Apr. 20th - Janice McMahon, Engineer at EMU Technologies


April 20th, 2:00 p.m. at the University of Virginia, Monroe #130

Janice McMahon is a lead engineer at EMU Technology, a company that is revolutionizing the way we think about data science problems with entirely new computer architectures.

Migratory Thread and Memory-Side Processing

The need for a new computing architecture arises when we hit a technology wall for important classes of applications. In contrast with the Memory Wall of the mid-90s and the Power Wall of the mid-2000s, today’s wall is largely due to the emergence of applications with memory-intensive characteristics. The lack of Locality in these applications means that today’s architectures will not break through the wall with technological advances alone, and a shift in computing paradigm is required.

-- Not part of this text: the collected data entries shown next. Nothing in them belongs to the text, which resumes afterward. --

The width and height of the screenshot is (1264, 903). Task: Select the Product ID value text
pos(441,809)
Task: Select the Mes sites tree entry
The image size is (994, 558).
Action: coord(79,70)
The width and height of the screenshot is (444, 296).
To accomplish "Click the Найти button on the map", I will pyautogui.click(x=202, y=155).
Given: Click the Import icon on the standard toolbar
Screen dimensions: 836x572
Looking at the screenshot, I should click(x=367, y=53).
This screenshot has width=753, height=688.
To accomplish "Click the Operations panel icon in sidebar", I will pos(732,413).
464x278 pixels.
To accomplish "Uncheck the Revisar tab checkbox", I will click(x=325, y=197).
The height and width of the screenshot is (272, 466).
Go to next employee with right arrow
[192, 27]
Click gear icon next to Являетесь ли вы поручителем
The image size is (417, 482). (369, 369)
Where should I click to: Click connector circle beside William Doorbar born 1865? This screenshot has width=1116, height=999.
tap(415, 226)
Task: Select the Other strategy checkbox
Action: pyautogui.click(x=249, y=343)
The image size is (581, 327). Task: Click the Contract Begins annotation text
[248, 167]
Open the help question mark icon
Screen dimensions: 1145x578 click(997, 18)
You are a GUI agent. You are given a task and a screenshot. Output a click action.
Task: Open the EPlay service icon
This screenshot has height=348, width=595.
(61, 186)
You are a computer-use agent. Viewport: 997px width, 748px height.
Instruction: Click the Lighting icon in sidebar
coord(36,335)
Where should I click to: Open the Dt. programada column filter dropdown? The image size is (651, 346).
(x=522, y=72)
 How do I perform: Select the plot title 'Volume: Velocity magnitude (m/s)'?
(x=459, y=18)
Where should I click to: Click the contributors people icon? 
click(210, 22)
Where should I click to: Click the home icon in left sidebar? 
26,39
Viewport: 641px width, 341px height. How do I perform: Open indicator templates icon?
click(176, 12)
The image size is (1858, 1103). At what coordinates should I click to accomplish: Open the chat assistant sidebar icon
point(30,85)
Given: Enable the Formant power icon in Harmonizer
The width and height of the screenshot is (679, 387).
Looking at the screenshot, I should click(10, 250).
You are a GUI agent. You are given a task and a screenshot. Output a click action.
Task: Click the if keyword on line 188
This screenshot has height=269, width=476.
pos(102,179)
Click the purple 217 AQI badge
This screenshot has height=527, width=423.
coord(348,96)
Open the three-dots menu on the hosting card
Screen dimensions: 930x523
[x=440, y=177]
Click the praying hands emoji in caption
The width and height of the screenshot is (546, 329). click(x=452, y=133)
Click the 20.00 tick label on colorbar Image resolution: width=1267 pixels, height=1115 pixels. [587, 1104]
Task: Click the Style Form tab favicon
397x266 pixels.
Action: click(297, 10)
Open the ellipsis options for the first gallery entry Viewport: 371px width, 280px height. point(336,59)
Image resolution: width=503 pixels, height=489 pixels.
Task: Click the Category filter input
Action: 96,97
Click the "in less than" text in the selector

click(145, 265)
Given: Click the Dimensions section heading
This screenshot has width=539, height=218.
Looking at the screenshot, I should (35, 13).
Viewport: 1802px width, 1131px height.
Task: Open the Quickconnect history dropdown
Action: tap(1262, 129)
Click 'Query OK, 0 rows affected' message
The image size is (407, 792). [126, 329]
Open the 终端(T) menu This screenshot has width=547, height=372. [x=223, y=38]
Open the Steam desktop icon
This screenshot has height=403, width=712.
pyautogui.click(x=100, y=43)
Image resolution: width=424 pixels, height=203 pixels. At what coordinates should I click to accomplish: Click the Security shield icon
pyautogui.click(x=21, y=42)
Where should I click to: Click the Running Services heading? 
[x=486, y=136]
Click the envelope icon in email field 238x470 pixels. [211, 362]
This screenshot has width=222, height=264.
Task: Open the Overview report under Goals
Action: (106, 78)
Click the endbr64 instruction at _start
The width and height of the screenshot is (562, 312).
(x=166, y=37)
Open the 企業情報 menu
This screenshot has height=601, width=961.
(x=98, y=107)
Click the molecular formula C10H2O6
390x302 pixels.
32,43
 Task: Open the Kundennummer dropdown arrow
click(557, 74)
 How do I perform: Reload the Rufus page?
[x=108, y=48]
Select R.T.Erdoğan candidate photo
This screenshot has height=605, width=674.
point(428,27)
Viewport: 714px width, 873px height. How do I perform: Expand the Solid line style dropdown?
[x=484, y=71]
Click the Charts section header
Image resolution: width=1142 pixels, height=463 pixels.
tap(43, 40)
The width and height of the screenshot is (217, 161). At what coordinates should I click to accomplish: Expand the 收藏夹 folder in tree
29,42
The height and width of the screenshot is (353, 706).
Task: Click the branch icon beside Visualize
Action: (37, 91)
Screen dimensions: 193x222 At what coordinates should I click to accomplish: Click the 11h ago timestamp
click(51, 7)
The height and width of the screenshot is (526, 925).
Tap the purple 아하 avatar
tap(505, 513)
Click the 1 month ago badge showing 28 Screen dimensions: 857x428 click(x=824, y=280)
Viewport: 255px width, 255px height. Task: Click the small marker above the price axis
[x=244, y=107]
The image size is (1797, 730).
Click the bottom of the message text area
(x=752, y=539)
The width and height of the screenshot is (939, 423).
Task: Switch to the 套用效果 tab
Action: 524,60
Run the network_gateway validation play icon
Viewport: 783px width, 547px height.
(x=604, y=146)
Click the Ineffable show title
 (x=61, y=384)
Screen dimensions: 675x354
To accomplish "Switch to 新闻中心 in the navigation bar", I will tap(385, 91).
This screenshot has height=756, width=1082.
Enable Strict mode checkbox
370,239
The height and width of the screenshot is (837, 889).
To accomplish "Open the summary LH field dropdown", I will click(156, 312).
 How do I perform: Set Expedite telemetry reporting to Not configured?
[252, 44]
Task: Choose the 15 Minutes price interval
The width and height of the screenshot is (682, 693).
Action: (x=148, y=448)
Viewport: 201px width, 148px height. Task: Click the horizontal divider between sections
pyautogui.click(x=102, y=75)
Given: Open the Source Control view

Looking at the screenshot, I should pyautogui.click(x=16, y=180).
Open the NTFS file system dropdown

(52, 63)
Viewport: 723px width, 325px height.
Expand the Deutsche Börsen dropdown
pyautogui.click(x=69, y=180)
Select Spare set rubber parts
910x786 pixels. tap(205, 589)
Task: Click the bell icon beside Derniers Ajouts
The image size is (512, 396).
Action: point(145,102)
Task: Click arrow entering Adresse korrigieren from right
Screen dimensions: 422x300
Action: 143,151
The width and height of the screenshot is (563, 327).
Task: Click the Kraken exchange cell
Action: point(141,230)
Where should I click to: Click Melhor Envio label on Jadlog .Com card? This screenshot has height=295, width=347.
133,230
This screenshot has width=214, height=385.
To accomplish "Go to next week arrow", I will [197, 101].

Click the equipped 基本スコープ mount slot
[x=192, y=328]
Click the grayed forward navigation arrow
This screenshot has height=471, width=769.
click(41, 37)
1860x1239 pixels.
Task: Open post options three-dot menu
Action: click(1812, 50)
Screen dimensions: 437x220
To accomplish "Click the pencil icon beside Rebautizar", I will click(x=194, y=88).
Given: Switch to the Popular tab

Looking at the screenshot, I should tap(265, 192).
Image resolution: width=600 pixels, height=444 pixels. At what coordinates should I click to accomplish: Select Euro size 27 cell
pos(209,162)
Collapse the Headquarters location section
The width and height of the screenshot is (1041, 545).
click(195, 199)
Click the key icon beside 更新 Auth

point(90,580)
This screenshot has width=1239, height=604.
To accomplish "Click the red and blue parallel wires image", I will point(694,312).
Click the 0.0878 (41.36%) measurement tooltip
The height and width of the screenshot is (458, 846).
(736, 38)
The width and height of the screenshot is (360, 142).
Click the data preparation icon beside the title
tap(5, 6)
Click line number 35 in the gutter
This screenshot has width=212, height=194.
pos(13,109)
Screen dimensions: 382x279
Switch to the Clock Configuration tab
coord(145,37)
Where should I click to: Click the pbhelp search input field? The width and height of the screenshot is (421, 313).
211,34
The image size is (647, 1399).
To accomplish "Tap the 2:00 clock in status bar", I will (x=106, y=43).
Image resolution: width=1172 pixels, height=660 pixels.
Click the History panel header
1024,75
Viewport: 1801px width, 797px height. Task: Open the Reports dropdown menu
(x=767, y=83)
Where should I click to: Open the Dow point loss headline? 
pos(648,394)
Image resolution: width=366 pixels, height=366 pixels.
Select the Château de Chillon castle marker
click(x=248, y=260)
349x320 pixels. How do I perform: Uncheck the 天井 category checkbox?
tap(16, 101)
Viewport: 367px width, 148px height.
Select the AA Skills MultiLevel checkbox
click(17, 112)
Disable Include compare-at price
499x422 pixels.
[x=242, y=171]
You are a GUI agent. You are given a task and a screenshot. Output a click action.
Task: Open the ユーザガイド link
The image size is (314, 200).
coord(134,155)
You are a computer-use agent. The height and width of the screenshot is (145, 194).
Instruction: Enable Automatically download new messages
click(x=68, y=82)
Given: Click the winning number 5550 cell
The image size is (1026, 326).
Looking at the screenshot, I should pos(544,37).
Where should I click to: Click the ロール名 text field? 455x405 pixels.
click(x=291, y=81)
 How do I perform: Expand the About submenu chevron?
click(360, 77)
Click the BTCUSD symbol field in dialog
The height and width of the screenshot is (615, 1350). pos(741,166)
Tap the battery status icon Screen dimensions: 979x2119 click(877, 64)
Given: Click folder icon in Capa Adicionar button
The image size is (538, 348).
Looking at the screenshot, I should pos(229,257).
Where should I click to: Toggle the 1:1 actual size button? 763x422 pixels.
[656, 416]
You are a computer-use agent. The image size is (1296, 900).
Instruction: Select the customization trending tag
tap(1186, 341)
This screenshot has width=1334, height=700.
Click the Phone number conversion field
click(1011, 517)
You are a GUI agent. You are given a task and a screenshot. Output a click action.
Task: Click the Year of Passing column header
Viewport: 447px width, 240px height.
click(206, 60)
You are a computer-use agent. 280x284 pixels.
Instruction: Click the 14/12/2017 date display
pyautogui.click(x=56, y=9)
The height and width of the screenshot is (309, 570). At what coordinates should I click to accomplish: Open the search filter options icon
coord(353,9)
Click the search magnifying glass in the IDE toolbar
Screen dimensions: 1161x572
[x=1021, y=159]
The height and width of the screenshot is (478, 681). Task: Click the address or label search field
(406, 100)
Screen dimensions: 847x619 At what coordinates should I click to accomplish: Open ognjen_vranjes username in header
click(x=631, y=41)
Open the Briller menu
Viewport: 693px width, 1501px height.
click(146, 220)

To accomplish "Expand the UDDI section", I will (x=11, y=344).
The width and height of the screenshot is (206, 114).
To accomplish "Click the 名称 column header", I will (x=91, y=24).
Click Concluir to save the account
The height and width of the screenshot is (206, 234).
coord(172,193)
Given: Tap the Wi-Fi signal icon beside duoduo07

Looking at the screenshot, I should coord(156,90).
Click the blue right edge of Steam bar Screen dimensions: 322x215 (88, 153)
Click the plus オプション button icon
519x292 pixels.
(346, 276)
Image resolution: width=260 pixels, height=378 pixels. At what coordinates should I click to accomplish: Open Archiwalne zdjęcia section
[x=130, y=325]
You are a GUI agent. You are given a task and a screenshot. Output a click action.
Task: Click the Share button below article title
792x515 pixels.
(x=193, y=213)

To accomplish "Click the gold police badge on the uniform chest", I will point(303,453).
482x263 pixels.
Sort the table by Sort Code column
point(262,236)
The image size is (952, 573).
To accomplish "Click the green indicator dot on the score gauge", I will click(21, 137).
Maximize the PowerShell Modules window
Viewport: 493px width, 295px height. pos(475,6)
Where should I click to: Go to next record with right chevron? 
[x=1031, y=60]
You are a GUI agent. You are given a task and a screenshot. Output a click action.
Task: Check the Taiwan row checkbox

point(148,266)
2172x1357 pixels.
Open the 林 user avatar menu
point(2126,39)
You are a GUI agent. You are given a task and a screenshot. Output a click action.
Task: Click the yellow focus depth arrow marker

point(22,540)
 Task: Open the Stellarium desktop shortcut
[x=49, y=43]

The Emu Technology team’s approach to addressing the needs of today’s High-Performance Data Analytics applications involves two key steps: firstly, place computational resources physically near the memory units in the architecture to ameliorate memory bandwidth concerns; and secondly, move processing state during a computation to mitigate the loss of efficiency that results from excessive messaging in an application. We call this new paradigm Migratory Memory-Side Processing (MMSP), and the result is a system specifically designed to make it possible to solve graph analytics and sparse matrices efficiently, using less energy than conventional computers. Instead of moving massive amounts of data to CPUs or GPUs like conventional computers, the Emu system utilizes thousands of threads which run on Emu-developed lightweight cores which are spread out throughout system memory. MMSP migrates the instructions to perform a calculation to the data location in memory, requiring far fewer system resources than moving data to a CPU. For applications like graph analytics, non-linear partial differential equations with stochastic methods, sparse matrix mathematics, Jaccard similarity, and breadth first search for graph analytics, MMSP performs computations on non-zero elements without requiring movement of large blocks of data containing the zero elements that are not utilized in the computation. This improvement in processing efficiency is achieved via a programming model that is familiar to developers and easy to use, unlike other novel architectures that require extensive programmer re-training. The result is a computer that can be used to solve mathematical problems even the largest clusters cannot handle.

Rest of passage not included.